A three-judge bench of the Supreme Court had upheld
the High Court`s verdict and acquitted five of the six

It also dismissed Mai`s appeal against the decision of
the High Court.

In 2002, Mukhtar Mai was a seamstress in Meerwala, a
small village in Punjab province, when her 12-year-old brother
was falsely accused of having an affair with a woman from the
powerful Mastoi tribe.

To avenge the woman`s honour, the village council
ordered her gangrape.

While other women brutalised in so-called "honour
crimes" have been shunned, Mai`s family embraced her and took
her to the authorities.

The Imam in her village preached against the outrage.
In June 2002, a case was filed under an Islamic law
and the Anti-Terrorism Act against 14 suspects, including two
members of the village council.

In August the same year, a lower court in Punjab
awarded the death sentence to six of the accused, including
the two village council members, and acquitted the other eight

In March 2005, the Multan bench of the Lahore High
Court acted on an appeal filed by the accused and struck down
the lower court`s order.
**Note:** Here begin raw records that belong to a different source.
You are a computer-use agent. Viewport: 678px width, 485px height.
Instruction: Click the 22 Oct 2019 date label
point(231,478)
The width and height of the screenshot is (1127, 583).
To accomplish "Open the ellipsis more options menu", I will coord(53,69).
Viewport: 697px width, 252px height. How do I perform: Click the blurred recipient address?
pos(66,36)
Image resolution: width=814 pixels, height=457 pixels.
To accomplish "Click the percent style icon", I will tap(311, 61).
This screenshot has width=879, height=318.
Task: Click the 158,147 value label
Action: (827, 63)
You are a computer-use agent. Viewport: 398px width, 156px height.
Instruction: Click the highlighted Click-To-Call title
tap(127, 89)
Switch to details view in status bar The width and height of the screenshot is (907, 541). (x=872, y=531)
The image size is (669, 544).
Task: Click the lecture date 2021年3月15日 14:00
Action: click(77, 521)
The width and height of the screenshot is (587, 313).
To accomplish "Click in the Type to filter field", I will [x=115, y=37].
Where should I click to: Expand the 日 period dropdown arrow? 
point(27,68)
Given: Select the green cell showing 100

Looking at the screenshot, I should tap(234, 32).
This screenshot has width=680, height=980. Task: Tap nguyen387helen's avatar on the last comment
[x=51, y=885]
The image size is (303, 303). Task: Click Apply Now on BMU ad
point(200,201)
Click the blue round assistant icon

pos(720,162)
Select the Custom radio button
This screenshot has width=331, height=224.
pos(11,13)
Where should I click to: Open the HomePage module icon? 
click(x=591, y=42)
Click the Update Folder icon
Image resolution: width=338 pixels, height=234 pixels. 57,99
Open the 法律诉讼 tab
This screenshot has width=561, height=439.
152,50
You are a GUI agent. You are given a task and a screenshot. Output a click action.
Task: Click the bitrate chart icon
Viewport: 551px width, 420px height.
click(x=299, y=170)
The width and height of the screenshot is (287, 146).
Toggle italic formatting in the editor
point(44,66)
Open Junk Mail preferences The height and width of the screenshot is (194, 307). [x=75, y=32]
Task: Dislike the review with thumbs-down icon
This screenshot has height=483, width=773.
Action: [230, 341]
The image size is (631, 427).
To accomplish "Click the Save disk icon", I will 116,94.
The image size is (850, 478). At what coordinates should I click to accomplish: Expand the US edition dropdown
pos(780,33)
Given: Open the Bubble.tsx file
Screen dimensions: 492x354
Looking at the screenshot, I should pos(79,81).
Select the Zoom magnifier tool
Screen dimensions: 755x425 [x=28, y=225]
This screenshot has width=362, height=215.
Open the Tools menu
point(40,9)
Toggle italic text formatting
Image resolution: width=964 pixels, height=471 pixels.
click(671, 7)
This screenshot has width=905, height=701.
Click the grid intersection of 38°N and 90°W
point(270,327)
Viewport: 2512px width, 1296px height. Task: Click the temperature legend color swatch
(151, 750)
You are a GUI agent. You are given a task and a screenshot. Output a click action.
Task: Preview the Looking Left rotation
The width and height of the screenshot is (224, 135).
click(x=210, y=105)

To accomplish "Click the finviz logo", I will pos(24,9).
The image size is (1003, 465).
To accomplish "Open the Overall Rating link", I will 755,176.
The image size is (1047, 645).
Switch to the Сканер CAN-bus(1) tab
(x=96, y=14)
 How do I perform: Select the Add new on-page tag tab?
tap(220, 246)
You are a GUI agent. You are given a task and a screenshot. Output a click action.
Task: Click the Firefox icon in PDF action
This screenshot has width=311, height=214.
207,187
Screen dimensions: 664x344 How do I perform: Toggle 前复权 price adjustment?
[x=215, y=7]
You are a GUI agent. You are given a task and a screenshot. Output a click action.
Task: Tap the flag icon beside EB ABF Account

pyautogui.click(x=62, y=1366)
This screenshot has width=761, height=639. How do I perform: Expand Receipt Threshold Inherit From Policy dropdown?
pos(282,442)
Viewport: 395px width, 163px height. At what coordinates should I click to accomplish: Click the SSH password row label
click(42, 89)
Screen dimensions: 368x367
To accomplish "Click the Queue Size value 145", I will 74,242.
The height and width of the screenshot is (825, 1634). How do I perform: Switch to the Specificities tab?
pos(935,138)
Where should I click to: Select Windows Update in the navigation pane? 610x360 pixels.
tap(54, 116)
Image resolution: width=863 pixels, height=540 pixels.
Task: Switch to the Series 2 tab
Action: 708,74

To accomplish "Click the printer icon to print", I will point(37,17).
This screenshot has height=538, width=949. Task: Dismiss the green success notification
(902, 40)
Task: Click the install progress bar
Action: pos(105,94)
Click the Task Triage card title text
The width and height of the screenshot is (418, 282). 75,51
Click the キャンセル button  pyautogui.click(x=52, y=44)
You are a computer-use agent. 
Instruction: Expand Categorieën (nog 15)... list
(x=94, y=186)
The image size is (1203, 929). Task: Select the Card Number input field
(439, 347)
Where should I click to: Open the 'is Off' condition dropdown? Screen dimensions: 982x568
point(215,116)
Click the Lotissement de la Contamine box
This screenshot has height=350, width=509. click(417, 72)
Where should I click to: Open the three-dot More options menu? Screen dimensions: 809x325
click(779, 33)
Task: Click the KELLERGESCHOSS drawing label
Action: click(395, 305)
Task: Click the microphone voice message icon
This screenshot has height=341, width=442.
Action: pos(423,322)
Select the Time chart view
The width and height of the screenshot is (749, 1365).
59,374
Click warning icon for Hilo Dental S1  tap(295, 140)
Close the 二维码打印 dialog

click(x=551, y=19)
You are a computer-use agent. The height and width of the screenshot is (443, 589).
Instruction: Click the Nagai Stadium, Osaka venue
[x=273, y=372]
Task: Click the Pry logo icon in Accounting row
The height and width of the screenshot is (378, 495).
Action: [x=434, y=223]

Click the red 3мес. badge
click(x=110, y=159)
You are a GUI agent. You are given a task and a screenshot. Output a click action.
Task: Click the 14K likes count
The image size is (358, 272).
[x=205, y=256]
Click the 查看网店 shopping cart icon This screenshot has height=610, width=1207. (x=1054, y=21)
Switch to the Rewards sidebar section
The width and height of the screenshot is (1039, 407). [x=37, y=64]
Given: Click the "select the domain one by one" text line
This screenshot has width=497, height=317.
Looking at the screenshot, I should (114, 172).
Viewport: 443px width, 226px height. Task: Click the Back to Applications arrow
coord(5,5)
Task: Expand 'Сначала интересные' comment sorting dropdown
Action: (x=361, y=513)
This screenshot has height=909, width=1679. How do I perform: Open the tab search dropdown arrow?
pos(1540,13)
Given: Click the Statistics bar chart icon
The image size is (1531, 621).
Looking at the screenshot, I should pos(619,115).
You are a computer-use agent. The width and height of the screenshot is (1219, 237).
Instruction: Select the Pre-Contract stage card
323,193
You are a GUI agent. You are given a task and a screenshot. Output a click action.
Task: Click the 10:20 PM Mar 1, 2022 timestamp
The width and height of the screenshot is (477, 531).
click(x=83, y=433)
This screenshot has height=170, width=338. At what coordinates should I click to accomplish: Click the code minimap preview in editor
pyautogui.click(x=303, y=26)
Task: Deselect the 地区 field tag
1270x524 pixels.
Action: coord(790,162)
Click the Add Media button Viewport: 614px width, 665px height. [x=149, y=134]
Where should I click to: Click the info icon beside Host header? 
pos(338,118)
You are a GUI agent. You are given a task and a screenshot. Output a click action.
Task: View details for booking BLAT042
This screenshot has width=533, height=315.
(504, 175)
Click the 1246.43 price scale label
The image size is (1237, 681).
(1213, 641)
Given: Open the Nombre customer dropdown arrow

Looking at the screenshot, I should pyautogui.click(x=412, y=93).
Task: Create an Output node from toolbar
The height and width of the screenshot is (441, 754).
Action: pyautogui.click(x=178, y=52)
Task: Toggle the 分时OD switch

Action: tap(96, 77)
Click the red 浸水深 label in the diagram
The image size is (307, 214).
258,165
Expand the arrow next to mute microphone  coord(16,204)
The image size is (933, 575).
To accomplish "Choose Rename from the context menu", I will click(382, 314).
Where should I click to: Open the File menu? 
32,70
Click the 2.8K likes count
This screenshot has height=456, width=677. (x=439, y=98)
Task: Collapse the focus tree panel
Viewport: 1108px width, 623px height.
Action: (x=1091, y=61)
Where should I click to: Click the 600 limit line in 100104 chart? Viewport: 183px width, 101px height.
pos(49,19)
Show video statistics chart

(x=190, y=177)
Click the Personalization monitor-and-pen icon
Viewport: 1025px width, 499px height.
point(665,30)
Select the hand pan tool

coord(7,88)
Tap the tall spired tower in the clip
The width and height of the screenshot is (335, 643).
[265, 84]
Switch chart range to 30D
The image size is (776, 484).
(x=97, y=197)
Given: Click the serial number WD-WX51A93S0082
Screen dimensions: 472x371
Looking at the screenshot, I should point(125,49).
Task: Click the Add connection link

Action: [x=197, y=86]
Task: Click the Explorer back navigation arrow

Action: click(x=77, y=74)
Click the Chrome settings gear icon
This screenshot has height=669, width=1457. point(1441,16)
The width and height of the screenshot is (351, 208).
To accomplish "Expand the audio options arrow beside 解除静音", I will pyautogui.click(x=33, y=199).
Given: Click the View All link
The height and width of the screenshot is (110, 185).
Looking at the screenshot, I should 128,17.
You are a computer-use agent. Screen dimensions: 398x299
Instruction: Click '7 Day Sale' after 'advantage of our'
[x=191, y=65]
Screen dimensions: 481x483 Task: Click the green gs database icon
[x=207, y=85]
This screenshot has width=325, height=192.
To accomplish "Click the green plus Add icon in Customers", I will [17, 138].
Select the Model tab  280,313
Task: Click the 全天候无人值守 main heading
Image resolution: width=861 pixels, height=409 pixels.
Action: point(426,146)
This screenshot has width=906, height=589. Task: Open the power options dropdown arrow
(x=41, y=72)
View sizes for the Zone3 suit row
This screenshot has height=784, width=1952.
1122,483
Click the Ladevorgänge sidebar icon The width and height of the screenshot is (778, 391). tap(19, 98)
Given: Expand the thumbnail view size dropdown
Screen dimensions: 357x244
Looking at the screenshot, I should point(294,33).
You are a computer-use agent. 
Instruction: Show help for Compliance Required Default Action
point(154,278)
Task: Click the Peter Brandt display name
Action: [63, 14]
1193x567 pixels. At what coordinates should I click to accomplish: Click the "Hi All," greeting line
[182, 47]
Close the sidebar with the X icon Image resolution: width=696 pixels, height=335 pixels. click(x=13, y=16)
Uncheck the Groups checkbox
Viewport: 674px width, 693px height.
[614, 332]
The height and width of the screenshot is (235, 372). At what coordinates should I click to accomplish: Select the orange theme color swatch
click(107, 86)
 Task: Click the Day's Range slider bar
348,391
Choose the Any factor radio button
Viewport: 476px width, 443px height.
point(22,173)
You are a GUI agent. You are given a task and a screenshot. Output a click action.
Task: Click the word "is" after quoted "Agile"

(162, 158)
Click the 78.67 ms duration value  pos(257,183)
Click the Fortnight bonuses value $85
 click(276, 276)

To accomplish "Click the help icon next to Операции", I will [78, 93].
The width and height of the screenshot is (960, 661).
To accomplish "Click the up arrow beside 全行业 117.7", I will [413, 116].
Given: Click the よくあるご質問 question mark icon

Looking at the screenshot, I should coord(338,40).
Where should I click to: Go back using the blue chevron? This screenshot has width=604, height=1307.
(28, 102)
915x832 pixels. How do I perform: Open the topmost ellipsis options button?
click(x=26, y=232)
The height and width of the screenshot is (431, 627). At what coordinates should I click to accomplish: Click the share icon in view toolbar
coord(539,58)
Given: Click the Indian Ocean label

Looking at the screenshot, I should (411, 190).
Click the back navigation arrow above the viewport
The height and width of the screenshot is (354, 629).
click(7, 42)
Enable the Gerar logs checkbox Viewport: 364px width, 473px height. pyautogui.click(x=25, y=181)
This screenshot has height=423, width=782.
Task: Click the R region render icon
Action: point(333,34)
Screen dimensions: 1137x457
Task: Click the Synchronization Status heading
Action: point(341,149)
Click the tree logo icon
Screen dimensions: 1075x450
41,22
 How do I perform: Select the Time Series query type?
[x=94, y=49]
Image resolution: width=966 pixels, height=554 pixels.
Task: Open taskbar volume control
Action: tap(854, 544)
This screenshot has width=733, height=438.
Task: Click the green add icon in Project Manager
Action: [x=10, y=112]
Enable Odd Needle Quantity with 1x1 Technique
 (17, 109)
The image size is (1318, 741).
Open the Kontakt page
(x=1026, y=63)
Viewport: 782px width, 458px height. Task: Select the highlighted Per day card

It acquitted five of the six accused
and converted the death sentence given to Abdul Khaliq, one of
the main accused, to life imprisonment.

The life sentence was upheld by the apex court.
Mai`s struggle for her rights became a campaign for
other deprived women.

With the money she received as compensation from
courts after a three-year legal battle, she built her
village`s first girl`s school and launched the Mukhtar Mai
Women`s Welfare Organisation.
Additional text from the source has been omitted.